Real Pricing: Making Million-Token Context Cheap
The ultimate meaning of efficiency shows up in price. V4's long-term API pricing (after a 75% cut) is as follows:
| Variant | Input (per 1M tokens) | Output (per 1M tokens) |
|---|---|---|
| V4-Pro | $0.435 | $0.87 |
| V4-Flash | $0.14 | $0.28 |
Compared to closed-source frontier models (GPT-5.4, Claude 4.6, Gemini 3.1 Pro), V4 is typically about 5–30x cheaper for comparable long-context capability. This means stuffing an entire book, an entire codebase, or hundreds of conversation turns into the context window is no longer a budget luxury — it's a routine, everyday operation.
The legacy
deepseek-chatanddeepseek-reasonermodels will be retired on July 24, 2026; migration todeepseek-v4-pro/deepseek-v4-flashis recommended. Access is available via chat.deepseek.com (Expert Mode / Instant Mode), the official API, and Atlas Cloud.
What This Means in Practice
Long Document Processing
Thanks to CSA's dynamic sparsity and HCA's memory compression, V4 can read a document of hundreds of thousands of tokens fully into a single forward pass — no chunking, no bolt-on retrieval needed:
Traditional approach: Split document → Process separately → Merge results (severe information loss)

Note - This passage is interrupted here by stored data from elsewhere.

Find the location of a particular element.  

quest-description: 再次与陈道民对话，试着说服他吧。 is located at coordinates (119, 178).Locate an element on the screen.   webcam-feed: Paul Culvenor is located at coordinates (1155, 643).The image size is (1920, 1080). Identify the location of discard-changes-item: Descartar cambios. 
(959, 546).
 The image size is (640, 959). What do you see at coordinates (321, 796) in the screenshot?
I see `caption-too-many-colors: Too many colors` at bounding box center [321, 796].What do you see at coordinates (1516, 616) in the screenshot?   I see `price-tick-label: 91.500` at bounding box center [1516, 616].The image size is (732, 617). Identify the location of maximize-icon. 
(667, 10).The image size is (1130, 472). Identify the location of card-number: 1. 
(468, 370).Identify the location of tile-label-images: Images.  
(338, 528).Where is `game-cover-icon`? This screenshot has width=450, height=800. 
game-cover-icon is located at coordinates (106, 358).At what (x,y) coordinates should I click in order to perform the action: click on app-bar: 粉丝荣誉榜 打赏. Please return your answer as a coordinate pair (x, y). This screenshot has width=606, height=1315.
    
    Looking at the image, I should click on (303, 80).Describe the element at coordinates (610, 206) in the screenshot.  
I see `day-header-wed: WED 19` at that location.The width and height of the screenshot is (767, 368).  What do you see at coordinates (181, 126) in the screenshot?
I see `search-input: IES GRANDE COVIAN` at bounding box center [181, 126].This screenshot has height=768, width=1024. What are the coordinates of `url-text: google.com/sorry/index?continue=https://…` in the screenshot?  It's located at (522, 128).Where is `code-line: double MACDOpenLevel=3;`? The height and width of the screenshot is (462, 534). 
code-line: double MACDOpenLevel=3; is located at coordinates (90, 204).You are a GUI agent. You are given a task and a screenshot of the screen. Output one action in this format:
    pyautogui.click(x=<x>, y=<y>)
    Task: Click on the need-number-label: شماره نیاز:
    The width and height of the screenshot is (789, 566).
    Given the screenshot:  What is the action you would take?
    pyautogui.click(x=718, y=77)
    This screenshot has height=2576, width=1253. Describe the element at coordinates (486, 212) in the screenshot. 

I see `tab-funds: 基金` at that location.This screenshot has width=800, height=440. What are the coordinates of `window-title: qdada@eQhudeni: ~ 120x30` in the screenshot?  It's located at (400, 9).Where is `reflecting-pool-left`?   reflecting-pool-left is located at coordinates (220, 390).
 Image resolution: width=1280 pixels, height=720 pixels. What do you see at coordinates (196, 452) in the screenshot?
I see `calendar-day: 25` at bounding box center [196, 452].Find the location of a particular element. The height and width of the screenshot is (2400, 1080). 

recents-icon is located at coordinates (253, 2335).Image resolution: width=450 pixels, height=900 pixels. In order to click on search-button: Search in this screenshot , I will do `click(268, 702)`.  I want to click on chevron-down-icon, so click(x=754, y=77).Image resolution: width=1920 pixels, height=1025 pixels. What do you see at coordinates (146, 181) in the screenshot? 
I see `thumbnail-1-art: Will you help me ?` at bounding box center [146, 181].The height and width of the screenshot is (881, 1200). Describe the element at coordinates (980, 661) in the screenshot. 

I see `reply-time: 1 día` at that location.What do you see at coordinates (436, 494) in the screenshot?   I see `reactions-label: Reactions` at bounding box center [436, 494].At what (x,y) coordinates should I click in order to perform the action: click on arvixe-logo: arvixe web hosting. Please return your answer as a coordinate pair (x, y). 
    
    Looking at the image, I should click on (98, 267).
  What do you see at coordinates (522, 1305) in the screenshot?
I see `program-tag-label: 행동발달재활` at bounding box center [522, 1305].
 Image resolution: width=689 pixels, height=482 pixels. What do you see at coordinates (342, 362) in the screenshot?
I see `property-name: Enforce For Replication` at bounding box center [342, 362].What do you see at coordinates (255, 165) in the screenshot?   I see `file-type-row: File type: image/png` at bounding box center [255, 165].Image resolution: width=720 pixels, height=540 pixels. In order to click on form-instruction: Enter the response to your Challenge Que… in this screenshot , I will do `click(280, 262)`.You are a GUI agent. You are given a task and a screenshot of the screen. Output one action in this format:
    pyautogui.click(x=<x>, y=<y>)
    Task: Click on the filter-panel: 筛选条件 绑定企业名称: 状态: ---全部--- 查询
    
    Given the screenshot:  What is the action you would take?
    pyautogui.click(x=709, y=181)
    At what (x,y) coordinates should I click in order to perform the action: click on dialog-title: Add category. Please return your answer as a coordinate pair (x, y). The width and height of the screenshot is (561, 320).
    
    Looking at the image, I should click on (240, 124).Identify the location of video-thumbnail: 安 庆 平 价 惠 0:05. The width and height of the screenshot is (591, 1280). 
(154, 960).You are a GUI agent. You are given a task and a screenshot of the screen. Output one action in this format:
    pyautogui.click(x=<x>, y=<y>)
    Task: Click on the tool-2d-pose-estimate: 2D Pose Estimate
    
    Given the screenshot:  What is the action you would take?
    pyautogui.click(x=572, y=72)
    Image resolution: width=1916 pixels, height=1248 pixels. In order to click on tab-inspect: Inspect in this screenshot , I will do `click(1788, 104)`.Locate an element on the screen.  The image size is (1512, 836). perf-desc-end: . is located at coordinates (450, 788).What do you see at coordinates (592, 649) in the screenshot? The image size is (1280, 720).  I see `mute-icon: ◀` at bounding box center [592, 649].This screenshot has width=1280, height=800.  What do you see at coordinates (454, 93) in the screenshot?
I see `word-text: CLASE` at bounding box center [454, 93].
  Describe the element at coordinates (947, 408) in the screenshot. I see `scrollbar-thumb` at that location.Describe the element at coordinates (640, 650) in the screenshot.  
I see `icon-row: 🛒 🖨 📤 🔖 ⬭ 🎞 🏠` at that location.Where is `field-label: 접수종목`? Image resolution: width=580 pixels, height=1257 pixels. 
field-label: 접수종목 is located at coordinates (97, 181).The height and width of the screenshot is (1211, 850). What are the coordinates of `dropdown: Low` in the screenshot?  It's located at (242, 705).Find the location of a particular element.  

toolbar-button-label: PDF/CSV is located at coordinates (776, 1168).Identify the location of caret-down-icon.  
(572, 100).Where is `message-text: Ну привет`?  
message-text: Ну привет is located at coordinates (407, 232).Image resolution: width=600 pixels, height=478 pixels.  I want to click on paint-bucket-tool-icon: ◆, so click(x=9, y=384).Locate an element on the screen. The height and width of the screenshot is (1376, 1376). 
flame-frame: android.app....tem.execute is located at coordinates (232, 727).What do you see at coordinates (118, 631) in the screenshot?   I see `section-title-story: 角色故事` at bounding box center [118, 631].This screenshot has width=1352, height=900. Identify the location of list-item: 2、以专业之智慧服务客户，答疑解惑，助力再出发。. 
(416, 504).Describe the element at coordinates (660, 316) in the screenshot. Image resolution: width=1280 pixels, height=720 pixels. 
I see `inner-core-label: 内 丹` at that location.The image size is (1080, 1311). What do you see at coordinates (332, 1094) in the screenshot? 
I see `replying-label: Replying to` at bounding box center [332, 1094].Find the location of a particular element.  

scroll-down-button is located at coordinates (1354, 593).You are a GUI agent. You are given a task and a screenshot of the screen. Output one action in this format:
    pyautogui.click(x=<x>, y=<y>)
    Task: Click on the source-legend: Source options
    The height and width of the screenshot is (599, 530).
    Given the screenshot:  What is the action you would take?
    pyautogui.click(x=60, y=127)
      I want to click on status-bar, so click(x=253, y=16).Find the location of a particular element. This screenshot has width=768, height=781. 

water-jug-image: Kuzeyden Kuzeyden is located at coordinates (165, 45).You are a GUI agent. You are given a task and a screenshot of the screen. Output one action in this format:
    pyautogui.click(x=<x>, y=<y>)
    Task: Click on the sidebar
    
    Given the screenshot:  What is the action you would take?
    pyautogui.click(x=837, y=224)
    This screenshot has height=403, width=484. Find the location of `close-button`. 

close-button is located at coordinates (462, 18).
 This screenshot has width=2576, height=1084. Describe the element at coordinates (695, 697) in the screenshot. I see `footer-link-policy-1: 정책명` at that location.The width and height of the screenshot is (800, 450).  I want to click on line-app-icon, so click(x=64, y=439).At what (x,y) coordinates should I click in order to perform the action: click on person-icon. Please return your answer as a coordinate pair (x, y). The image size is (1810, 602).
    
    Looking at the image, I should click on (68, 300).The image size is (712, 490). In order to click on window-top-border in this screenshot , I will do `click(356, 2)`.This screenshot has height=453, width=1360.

V4 approach: Read the whole document at once → Full attention covers key associations → Maintain global understanding
For tasks like 200-page contract review, whole-book summarization, and cross-document citation checking, "seeing the entire text" is itself a guarantee of quality — and CSA + HCA make "seeing the entire text" cheap.
An Entire Codebase
Loading a medium-to-large code repository (hundreds of thousands to over a million tokens) into the context window at once lets the model perform cross-file refactoring, bug localization, and agentic coding within the complete project context. This is one of the real foundations behind V4's 80.6% on SWE-bench Verified (the highest among open-source models, tied with Gemini 3.1 Pro) — the combination of long context, extreme efficiency, and strong coding ability.
Long-Conversation Memory
In multi-turn conversation and long-term collaboration scenarios, the 1M-token context paired with low pricing lets the model:
- Retain the complete conversation history rather than truncating or summarizing it
- Accurately recall details mentioned hundreds of turns ago
- Maintain complete project context throughout extended collaborative programming
It's worth emphasizing: this is a capability of the long context window itself, made affordable by CSA + HCA — not some separate "persistent memory database."
V4 Key Benchmark Results
V4-Pro's real, published results on mainstream benchmarks:
| Benchmark | DeepSeek V4-Pro |
|---|---|
| SWE-bench Verified | 80.6% (highest open-source, tied with Gemini 3.1 Pro) |
| LiveCodeBench Pass@1 | 93.5 |
| Codeforces Rating | 3206 |
| MMLU-Pro | 87.5% |
| GPQA Diamond | 90.1% |
| GSM8K | 92.6% |
| Terminal-Bench 2.0 | 67.9% |
These results corroborate the "million-token context + extreme efficiency" story: long context is not an isolated selling point but the infrastructure underpinning V4's agentic coding and complex reasoning capabilities.
Technical Outlook
CSA + HCA represents a pragmatic direction for LLM long-context management: rather than piling on compute to "make the window bigger," it structurally redesigns the attention mechanism so that long context becomes affordable in both compute and memory. When the marginal cost of million-token context is low enough, "just put all the relevant information in" becomes the default, rather than an engineering trade-off you have to weigh repeatedly.
As the architecture continues to iterate, there's room for the cost of long context to fall further — and V4's CSA + HCA has already turned "low-cost million-token context" from a concept into a reality you can use, and afford, today.
This article is based on the V4 information officially released by DeepSeek on 2026-04-24 (architecture, context, pricing, benchmarks). Some third-party benchmark data may change as evaluations are updated.